La oposición del futuro en Venezuela está en la calle



CAR015. CARACAS (VENEZUELA), 03/05/2017 - Miembros de la Guardia Nacional se enfrentan a un grupo de manifestantes hoy, miércoles 3 de mayo de 2017, en Caracas (Venezuela). La Guardia Nacional Bolivariana (GNB, policía militarizada) de Venezuela dispersó hoy con gases lacrimógenos una movilización opositora en el este de Caracas que pretendía llegar hasta la sede de la Asamblea Nacional (AN, Parlamento), ubicada en el centro de la capital. EFE/MIGUEL GUTIERREZLas protestas que tomaron las calles de Venezuela desde comienzos de abril, pero que ya parecen extinguirse, pusieron a prueba no solo al Gobierno de Nicolás Maduro, sino la cohesión de la Mesa de Unidad Democrática (MUD), la alianza opositora que agrupa a 21 partidos y movimientos, que convocó las manifestaciones.
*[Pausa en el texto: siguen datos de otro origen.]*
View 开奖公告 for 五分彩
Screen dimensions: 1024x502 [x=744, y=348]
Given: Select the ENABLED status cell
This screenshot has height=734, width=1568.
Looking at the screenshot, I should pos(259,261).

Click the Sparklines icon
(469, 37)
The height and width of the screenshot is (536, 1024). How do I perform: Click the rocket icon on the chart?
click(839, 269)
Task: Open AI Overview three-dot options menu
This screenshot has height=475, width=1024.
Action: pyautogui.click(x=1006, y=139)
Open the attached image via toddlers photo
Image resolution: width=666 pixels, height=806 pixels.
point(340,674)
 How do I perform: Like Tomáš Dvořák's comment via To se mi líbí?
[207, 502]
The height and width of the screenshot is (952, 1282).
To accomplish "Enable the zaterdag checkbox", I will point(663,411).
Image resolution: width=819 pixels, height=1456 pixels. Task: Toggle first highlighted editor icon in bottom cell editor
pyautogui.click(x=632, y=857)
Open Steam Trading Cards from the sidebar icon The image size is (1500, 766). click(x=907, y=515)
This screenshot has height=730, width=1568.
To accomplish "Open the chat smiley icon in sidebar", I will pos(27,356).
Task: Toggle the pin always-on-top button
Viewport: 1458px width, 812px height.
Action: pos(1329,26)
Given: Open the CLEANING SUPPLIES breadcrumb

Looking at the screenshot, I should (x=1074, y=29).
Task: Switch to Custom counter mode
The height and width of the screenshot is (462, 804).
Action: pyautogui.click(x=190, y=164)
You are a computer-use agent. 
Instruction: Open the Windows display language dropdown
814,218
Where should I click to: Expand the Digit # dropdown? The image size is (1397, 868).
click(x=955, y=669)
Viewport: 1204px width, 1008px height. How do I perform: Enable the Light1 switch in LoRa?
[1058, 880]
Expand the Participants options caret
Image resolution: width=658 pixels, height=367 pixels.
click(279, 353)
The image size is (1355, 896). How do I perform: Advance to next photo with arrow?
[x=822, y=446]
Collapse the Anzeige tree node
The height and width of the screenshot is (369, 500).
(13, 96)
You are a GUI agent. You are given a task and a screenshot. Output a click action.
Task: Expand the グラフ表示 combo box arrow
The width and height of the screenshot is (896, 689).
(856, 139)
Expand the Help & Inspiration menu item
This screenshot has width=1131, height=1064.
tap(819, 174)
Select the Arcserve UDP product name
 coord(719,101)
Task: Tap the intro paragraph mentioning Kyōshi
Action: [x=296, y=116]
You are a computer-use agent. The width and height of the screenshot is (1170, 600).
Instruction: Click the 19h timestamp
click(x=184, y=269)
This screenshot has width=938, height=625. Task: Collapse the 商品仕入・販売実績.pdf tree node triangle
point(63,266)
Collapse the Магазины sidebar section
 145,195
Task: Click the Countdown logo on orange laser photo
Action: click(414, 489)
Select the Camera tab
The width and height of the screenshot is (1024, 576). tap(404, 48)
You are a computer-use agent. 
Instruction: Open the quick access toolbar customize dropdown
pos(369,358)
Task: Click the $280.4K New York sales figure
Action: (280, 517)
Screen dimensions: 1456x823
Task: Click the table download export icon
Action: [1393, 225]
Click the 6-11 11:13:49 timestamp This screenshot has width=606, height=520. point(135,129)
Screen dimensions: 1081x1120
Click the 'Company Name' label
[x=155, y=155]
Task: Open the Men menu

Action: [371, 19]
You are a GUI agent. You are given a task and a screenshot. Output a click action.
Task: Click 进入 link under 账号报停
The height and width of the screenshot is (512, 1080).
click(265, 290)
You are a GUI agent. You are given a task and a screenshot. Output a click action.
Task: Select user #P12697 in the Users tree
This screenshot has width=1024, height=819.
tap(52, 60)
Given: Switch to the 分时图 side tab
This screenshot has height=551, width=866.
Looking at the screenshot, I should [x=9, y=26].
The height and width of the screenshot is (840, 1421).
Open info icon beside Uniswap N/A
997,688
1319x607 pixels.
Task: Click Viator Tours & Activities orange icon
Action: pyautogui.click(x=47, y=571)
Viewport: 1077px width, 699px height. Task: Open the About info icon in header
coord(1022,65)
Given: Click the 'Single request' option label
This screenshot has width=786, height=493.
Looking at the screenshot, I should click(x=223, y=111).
La precariedad de sus acuerdos internos, siempre bajo amenaza de indisciplinas y escisiones, terminó siendo –como en otras ocasiones– un hándicap para la activación oportuna de iniciativas que aprovechen las coyunturas y, de paso, complazcan las expectativas de todas las partes. De hecho, la coalición luce debilitada después de la campaña insurreccional, tras la deserción de una de sus caras más visibles, María Corina Machado, y el creciente protagonismo del grupo denominado La Resistencia, que nutre sus filas de jóvenes fogueados precisamente en las refriegas callejeras de los últimos cuatro meses contra los cuerpos de seguridad.

Pero no todo son malas noticias para la organización. Surge una nueva camada de líderes jóvenes, formales pero con calle: muchos han estado en la primera línea de las escaramuzas de las últimas semanas. Y los reúne un sentimiento de pertenencia a una misma generación. “En los últimos cuatro meses, cuando hemos salido a protestar todos los días, con quienes nos hemos encontrado en la calle son los mismos con quienes salimos hace 10 años. Tenemos amistades verdaderas. Por eso, independientemente de en qué partido militamos, podemos articularnos y poner el país por delante”, dice Roberto Patiño, diputado a la Asamblea Nacional por el partido Primero Justicia (PJ).

Patiño (nacido en 1988) y sus colegas Manuela Bolívar (1985, Voluntad Popular), y Armando Armas (1981, Voluntad Popular), conversan con EL PAÍS en Caracas. Los tres representan antes que nada a la llamada Generación de 2007, la edición de dirigentes estudiantiles que ese año surgió en rechazo del cierre de la cadena de televisión privada RCTV por parte del Gobierno de Hugo Chávez.

Pasada una década de esa eclosión, todavía es pronto para determinar si a los alevines políticos de entonces corresponderá llevar las riendas del país por muchos años, como durante medio siglo hicieron los estudiantes que en 1928 se enfrentaron al dictador Juan Vicente Gómez y luego se convertirían en los padres de la democracia en Venezuela. Tienen una tarea pendiente: sacar del poder al chavismo. Mientras tanto, exhiben algunos logros de importancia, como la primera derrota electoral que aceptó el chavismo ese mismo 2007, cuando se llevó a consulta popular una reforma constitucional que Chávez impulsaba.